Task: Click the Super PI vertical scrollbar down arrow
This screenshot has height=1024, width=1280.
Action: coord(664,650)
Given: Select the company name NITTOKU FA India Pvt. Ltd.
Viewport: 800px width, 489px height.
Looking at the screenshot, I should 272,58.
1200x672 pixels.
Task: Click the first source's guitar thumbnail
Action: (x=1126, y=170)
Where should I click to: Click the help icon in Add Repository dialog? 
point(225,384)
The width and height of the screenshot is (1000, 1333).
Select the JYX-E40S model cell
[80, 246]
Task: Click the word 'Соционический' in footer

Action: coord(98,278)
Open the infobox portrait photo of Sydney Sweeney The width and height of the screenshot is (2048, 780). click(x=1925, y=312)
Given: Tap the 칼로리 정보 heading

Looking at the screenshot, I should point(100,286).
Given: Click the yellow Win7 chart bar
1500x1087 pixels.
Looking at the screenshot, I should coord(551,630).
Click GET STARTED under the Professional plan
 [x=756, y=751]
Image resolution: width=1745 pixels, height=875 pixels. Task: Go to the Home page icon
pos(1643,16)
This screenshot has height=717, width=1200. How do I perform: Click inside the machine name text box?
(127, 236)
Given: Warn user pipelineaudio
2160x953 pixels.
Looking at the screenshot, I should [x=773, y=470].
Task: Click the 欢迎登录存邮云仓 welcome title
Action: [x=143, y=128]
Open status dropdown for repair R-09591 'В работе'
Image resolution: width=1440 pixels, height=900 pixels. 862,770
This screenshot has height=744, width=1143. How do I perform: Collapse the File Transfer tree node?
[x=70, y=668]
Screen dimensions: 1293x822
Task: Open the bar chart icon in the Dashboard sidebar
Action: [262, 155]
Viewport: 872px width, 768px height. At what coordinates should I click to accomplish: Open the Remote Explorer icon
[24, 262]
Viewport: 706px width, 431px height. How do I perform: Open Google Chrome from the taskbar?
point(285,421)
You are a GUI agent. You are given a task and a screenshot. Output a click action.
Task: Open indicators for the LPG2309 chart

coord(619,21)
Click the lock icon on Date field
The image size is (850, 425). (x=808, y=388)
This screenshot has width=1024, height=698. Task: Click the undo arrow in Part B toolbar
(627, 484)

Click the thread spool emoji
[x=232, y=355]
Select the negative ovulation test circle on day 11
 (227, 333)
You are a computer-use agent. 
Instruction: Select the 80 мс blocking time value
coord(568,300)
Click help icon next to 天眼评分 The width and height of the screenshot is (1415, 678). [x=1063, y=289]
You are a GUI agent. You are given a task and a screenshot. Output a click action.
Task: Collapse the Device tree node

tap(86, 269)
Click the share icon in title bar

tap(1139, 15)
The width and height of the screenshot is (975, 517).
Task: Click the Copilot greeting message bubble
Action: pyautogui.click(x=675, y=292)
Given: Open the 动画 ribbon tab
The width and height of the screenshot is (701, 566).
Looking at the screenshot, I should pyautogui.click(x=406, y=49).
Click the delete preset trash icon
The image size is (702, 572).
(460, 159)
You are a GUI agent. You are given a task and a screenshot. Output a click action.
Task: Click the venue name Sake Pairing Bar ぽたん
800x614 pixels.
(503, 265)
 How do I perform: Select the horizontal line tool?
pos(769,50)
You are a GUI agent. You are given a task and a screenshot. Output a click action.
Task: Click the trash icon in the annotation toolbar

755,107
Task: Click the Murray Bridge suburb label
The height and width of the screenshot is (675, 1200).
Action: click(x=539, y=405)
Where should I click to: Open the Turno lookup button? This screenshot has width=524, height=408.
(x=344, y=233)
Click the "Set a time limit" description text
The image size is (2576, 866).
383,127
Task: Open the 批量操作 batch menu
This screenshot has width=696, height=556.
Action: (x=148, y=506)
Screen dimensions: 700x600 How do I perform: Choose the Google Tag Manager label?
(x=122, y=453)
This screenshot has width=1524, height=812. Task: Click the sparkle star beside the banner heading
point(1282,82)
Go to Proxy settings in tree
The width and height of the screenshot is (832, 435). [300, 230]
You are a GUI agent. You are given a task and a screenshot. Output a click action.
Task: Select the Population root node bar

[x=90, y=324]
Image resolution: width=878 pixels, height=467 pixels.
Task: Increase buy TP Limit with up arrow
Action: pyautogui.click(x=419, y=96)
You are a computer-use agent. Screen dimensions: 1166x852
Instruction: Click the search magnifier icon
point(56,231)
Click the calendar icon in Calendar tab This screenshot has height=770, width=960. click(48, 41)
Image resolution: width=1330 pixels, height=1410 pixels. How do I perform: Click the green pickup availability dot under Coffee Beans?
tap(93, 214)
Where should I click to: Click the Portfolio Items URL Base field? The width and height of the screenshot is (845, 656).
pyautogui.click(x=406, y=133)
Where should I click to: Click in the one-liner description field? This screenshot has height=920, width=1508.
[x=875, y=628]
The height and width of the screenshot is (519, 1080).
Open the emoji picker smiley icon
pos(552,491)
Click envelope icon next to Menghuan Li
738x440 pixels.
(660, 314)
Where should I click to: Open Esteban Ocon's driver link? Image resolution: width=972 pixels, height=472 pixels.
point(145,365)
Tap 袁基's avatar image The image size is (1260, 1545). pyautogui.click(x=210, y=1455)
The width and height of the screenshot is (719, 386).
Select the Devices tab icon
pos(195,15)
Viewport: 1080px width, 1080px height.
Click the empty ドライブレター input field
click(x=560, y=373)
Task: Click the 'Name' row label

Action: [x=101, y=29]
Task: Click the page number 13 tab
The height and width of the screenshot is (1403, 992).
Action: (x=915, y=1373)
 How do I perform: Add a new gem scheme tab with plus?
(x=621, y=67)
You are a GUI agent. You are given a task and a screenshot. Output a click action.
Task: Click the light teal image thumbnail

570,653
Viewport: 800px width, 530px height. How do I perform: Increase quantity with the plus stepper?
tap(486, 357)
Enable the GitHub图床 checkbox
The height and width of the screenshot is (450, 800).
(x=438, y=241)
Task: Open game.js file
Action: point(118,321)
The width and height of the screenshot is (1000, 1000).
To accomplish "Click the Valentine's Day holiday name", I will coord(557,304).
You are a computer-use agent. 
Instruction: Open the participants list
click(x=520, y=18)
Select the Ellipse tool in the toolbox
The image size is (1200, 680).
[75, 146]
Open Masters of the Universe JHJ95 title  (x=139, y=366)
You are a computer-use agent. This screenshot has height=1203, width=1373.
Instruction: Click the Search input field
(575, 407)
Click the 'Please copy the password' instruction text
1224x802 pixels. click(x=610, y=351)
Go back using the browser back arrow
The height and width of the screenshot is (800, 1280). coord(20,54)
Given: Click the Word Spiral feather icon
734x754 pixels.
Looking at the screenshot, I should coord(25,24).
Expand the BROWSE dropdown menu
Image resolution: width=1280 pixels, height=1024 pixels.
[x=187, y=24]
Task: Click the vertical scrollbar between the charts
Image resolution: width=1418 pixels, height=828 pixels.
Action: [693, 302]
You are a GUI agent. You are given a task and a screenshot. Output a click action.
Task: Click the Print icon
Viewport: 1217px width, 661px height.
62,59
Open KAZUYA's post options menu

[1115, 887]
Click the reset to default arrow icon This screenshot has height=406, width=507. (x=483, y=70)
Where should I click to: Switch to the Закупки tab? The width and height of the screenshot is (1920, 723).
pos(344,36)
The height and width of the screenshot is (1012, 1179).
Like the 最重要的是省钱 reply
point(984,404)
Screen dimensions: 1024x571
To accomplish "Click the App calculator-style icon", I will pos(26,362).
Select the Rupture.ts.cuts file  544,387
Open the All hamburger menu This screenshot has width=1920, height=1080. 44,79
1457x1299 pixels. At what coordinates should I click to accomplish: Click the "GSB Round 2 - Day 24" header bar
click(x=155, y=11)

ACTIVITY -> Only the number is wanted: how many lines of the material contain the word "scrollbar"?

COMPLETED TASK -> 2